■ **WHAT YOU HAVE TO DO**: The output should match the data below line for line.

[[ MATERIAL SHOWN, beginning ]]

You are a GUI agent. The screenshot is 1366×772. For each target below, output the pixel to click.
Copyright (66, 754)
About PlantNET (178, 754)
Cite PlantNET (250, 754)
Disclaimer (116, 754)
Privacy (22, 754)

[[ MATERIAL SHOWN, end ]]

■ **RESPONSE TO THE TASK**:
You are a GUI agent. The screenshot is 1366×772. For each target below, output the pixel to click.
Copyright (66, 754)
About PlantNET (178, 754)
Cite PlantNET (250, 754)
Disclaimer (116, 754)
Privacy (22, 754)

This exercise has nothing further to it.